━━━━━ GIVEN DATA ━━━━━
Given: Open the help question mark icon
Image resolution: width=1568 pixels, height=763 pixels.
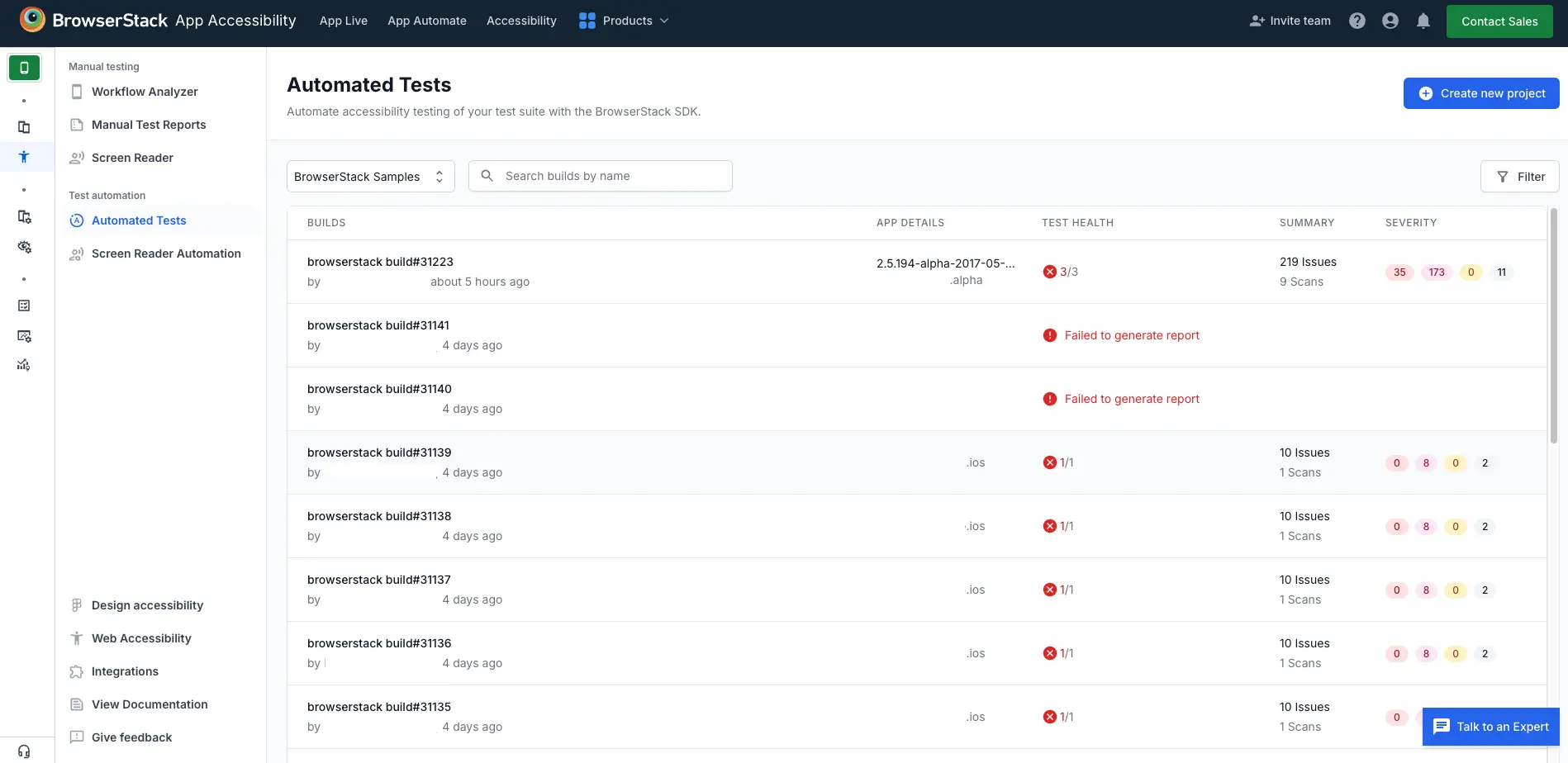Looking at the screenshot, I should (x=1357, y=21).
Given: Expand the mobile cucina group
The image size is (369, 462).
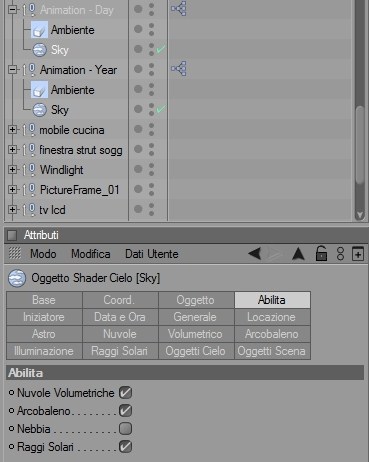Looking at the screenshot, I should pos(12,129).
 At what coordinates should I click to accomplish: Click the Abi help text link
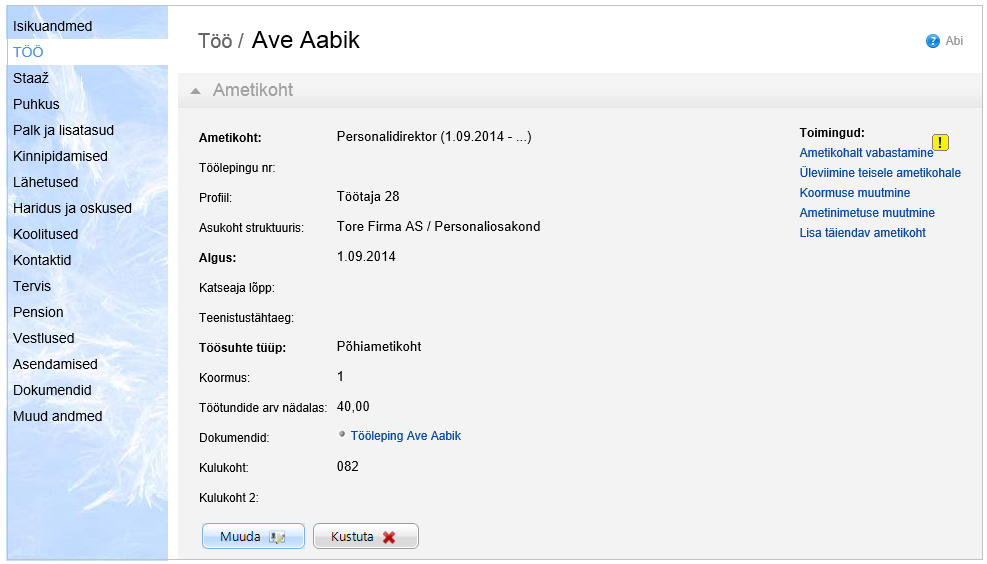(x=954, y=41)
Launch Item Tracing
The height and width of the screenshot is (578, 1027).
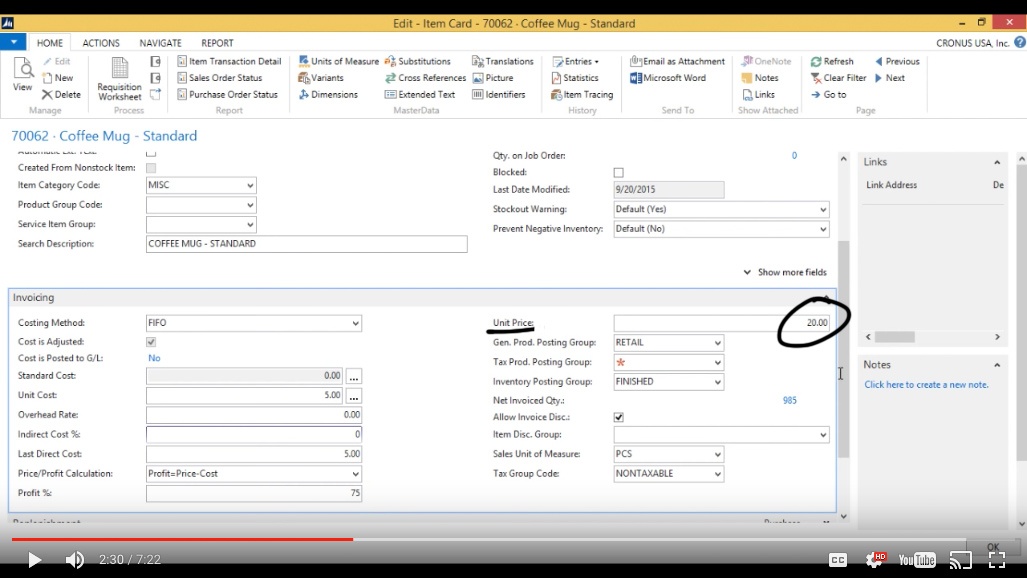[x=582, y=94]
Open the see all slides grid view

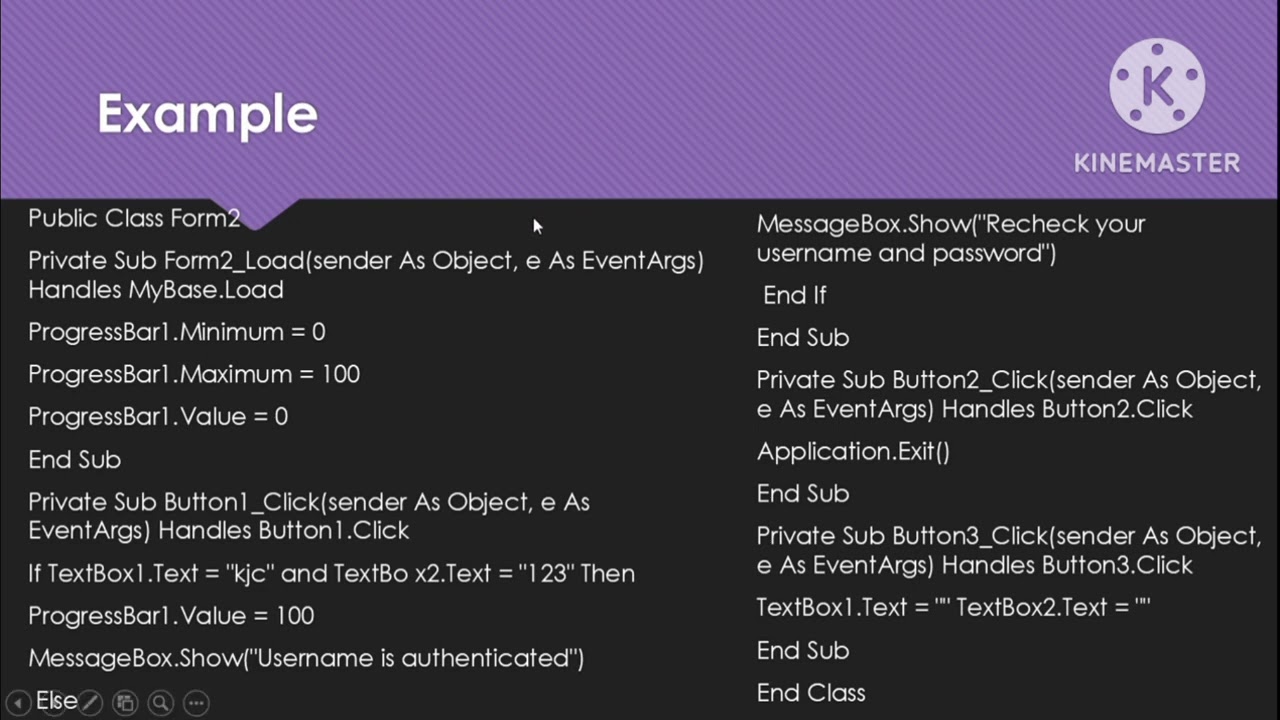point(125,703)
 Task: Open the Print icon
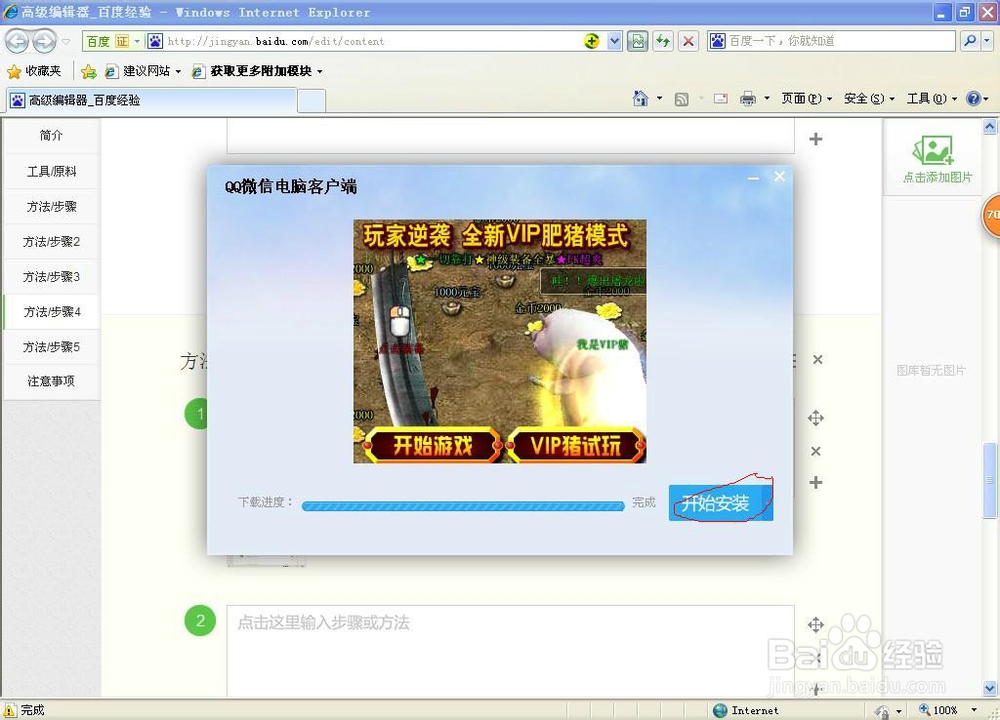click(x=747, y=99)
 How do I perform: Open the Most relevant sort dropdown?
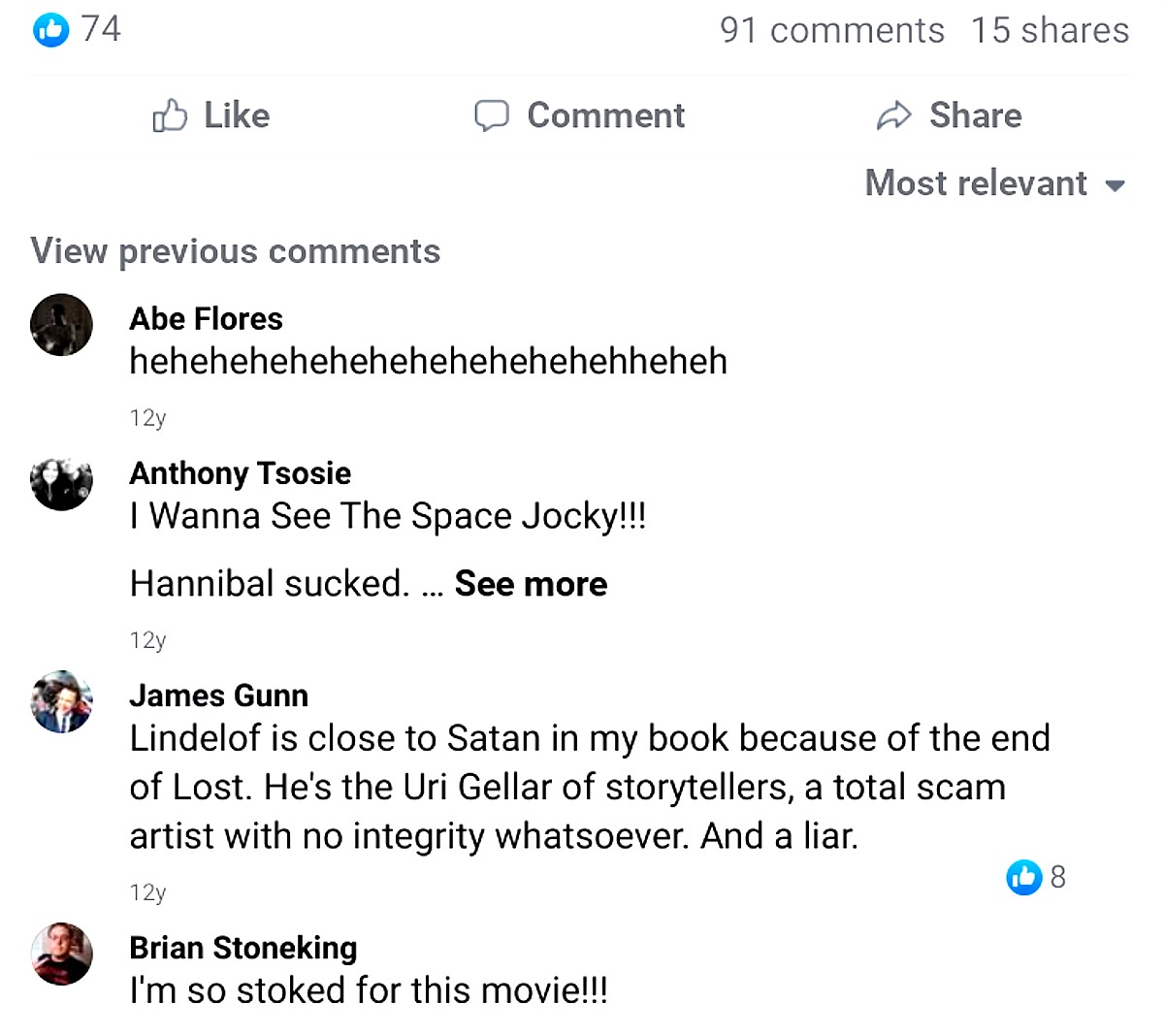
━━━━━
Rewrite all the items above with every "icon" renamed to "button" and nothing else altered. Don't include the pictures.

Given: Open the help question mark button
Image resolution: width=1568 pixels, height=763 pixels.
Looking at the screenshot, I should (x=1357, y=21).
Given: Expand the mobile cucina group
The image size is (369, 462).
Looking at the screenshot, I should pos(12,129).
 At what coordinates should I click to accomplish: Click the Abi help text link
(x=954, y=41)
Launch Item Tracing
The height and width of the screenshot is (578, 1027).
[x=582, y=94]
Open the see all slides grid view

point(125,703)
 Task: Open the Print button
click(x=747, y=99)
 How do I perform: Open the Most relevant sort dropdown?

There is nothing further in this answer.